Fourth Corner appealed the decision in the 10th Circuit Court of Appeals (you may recall the 10th Circuit Court of Appeals from Safe Streets Alliance, last month’s decision holding that civil RICO claims may proceed against state-licensed cannabusinesses), yielding somewhat of a legal victory in the case, albeit limited, as the three-judge panel voted to dismiss the complaint without prejudice (*key takeaway here).  The 10th Circuit panel issued three separate opinions in the case, but because two of the three judges agreed that the complaint should have been dismissed without prejudice at the district court level, the Court remanded the case and instructed the district court to dismiss the complaint without prejudice. This means Fourth Corner can reapply for master account access with the Federal Reserve Bank of Kansas City, and if their application is once again denied, Fourth Corner will be able to file suit in district court again challenging the decision. 

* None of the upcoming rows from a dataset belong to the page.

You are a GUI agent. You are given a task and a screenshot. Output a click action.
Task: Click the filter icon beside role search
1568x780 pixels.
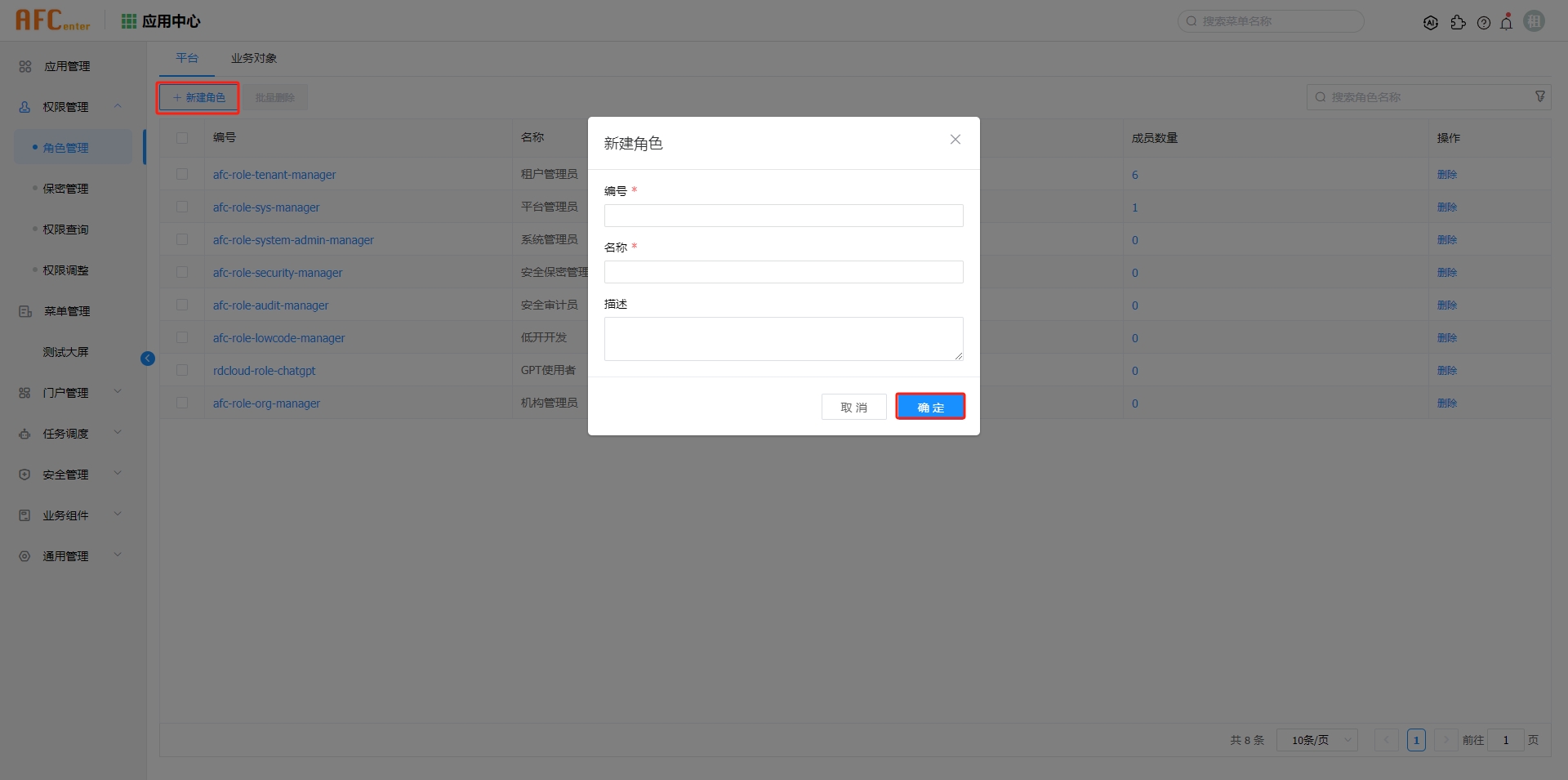pyautogui.click(x=1541, y=96)
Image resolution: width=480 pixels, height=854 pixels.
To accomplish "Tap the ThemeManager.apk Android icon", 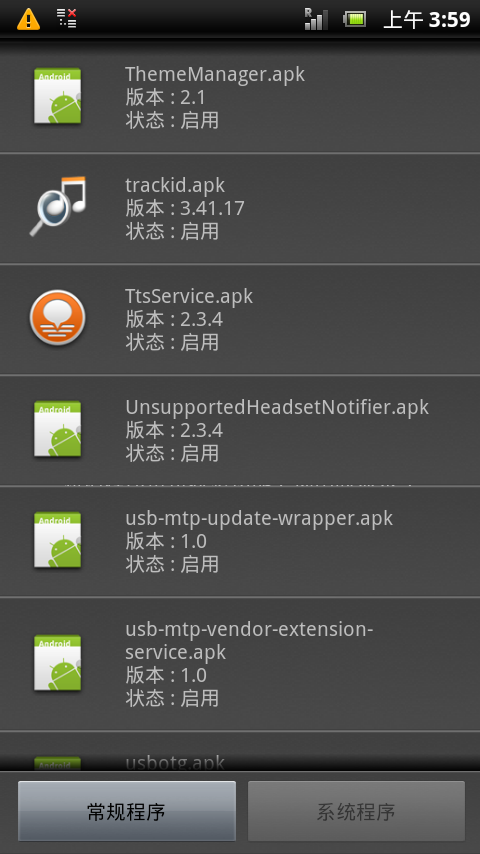I will click(x=57, y=96).
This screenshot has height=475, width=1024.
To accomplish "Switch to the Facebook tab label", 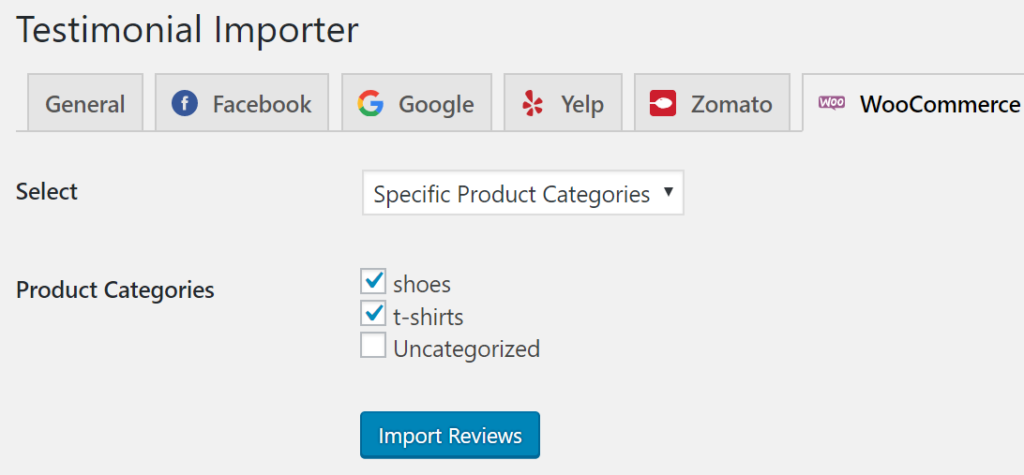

Providing master account access to credit unions and banks that wish to serve marijuana-related businesses would provide some relief for the industry, although it would certainly not eliminate the numerous other banking law obstacles. The Federal Reserve Bank could certainly deny Fourth Corner’s request for master account access once again, so this is an important case to watch over the coming months. Stay tuned for additional updates on the Fourth Corner Credit Union case as we continue to monitor developments in the case.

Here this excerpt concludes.